- WHAT THE EXERCISE ASKS -
Go through the records below and copy out every line holding "plus".
------------------------------
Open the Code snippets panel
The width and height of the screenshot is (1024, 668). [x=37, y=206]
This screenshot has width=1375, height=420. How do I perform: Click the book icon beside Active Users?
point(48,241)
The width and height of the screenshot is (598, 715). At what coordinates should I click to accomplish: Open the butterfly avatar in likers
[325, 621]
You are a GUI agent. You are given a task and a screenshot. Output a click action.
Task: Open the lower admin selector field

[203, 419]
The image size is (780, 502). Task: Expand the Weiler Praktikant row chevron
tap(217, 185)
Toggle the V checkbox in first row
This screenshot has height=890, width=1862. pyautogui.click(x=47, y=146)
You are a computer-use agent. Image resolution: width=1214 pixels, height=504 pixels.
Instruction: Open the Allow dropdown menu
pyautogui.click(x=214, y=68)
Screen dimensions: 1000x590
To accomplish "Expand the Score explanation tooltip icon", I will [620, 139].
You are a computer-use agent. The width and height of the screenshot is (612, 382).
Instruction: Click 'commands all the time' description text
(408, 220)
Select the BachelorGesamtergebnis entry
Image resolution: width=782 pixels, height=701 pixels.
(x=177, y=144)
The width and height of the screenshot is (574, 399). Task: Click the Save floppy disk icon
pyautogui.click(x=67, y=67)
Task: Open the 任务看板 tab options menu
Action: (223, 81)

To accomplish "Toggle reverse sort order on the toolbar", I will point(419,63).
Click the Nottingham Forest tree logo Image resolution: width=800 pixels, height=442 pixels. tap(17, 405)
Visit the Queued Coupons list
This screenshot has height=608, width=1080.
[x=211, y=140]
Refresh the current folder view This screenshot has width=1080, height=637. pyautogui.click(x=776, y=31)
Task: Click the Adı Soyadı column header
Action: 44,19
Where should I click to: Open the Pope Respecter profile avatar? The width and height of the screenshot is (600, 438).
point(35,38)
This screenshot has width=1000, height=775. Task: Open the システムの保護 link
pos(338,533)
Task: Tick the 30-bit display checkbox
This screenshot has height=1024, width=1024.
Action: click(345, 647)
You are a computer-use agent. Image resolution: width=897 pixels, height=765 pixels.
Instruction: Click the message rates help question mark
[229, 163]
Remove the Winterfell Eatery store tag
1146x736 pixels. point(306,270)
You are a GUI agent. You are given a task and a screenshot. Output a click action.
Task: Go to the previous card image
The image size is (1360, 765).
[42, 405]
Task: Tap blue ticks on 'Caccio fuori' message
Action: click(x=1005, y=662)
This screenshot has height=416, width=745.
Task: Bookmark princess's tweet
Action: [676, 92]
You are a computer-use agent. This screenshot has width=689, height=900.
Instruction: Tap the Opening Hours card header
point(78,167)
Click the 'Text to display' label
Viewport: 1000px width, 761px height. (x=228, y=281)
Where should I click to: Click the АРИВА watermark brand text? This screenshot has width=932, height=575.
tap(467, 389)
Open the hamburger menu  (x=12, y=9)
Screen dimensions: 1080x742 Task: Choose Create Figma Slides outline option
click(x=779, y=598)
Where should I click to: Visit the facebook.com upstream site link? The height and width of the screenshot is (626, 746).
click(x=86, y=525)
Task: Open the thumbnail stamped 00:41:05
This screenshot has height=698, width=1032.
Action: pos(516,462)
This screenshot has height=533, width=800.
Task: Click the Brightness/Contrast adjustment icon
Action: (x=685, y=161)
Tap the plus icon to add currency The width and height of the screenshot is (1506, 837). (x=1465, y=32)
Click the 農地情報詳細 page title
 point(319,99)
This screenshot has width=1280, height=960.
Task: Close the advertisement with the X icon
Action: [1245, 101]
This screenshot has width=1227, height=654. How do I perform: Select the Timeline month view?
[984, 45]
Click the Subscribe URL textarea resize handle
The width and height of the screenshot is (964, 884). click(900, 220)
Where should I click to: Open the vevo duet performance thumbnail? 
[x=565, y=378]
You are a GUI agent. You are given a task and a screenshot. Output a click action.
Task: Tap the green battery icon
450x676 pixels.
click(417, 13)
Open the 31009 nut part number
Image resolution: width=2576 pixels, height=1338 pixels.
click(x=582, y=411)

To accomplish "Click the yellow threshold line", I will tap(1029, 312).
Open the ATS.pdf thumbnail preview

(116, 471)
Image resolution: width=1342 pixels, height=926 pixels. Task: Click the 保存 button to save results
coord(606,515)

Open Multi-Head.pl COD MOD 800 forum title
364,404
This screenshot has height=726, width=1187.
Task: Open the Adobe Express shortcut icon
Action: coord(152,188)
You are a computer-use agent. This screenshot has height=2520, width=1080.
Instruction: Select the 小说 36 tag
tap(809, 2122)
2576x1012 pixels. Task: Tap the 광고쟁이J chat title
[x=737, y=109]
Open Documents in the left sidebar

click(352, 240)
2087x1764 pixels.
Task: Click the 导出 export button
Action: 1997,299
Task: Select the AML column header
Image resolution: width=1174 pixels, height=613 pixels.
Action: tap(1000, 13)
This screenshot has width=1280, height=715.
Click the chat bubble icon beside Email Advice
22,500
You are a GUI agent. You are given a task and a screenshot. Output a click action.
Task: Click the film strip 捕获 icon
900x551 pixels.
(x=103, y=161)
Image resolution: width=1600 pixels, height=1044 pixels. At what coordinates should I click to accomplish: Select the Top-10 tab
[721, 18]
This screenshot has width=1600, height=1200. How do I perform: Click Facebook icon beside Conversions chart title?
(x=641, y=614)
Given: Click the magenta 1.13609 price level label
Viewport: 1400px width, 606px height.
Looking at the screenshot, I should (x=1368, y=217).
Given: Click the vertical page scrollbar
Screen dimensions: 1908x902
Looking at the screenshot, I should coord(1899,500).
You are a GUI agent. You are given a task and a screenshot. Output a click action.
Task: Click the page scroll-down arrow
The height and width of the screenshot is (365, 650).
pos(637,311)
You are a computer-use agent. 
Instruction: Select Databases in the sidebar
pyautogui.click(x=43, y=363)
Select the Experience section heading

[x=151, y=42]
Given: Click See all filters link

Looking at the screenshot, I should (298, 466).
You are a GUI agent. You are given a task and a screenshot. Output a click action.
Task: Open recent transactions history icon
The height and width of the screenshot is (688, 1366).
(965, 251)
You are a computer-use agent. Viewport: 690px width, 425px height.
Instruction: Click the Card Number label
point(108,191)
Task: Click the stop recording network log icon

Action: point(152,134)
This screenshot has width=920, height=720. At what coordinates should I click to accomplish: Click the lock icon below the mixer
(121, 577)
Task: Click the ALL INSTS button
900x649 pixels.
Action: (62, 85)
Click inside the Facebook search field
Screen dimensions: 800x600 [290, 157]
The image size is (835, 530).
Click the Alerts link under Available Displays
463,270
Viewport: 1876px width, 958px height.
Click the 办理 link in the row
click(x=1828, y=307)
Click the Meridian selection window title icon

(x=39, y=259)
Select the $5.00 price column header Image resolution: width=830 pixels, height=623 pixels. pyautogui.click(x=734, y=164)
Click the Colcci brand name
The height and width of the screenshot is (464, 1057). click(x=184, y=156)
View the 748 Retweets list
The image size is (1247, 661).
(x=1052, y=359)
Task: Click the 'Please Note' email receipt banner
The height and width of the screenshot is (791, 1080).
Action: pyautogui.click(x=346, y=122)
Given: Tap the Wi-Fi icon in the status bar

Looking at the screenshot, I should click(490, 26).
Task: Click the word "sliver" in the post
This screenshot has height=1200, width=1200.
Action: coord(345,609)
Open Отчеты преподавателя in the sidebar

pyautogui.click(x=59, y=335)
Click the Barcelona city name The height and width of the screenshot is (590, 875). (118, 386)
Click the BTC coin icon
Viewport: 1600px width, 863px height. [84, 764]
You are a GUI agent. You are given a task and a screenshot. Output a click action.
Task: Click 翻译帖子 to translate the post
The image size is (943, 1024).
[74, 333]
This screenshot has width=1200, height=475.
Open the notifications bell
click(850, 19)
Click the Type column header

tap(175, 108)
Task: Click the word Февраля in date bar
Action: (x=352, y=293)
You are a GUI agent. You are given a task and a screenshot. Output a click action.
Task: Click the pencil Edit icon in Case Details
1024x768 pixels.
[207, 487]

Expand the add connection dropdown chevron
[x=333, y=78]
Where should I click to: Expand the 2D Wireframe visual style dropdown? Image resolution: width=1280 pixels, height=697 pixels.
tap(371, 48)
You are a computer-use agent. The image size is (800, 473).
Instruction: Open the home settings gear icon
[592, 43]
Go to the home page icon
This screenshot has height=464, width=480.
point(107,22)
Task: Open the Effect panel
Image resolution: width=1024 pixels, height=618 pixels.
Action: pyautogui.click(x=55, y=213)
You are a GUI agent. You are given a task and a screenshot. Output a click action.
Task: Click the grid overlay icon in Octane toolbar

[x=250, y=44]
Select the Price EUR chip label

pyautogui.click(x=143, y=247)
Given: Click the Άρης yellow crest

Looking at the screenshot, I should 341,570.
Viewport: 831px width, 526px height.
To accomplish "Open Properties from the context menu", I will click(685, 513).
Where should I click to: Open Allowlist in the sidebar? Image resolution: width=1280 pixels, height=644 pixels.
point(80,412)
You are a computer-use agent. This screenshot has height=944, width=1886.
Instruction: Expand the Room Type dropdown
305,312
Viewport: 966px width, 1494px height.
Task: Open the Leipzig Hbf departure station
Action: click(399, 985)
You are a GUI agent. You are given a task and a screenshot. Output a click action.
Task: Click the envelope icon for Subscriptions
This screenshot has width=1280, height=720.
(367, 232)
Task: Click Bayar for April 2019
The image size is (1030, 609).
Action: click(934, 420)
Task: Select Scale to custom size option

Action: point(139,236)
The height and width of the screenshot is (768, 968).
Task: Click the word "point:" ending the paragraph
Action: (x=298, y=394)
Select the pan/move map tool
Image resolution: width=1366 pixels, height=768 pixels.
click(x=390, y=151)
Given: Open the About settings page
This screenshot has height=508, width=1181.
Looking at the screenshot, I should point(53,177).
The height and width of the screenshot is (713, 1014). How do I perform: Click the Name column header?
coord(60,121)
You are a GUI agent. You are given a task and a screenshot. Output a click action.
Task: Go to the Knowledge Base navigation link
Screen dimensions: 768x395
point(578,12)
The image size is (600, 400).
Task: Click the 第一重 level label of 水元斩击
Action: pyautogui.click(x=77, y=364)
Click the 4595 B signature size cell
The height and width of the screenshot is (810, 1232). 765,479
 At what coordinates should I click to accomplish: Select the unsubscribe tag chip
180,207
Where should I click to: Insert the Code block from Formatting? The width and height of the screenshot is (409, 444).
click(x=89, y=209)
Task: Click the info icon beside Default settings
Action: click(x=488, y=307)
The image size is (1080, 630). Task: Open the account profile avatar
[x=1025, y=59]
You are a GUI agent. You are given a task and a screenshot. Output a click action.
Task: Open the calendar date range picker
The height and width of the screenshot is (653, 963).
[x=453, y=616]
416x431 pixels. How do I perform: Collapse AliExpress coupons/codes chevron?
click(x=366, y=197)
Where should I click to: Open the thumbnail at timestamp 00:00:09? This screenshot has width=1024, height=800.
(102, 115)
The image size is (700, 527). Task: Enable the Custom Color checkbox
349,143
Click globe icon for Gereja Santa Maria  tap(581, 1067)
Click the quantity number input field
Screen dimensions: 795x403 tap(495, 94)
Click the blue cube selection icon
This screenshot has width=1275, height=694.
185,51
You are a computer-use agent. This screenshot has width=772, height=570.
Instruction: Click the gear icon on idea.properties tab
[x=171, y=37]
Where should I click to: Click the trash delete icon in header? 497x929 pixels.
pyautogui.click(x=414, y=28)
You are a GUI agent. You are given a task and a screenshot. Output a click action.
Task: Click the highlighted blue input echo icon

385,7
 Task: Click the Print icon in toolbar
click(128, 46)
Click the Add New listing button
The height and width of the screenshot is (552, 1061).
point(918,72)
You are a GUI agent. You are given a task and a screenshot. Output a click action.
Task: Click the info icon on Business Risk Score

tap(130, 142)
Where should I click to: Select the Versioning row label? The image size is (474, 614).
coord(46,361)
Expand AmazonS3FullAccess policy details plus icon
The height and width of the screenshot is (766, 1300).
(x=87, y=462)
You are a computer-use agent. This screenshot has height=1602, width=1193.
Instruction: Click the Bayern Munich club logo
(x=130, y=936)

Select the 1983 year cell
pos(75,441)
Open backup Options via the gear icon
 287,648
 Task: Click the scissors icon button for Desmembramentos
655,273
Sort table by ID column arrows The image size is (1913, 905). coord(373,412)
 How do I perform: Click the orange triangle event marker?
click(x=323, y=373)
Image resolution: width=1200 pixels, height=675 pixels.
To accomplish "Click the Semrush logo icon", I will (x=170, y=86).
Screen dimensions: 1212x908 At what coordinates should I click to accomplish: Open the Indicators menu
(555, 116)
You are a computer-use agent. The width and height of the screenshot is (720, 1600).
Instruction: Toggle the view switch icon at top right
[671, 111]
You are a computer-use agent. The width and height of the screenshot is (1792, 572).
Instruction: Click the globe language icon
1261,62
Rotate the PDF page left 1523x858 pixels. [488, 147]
------------------------------
- EXERCISE RESPONSE -
Tap the plus icon to add currency The width and height of the screenshot is (1506, 837). (x=1465, y=32)
Expand AmazonS3FullAccess policy details plus icon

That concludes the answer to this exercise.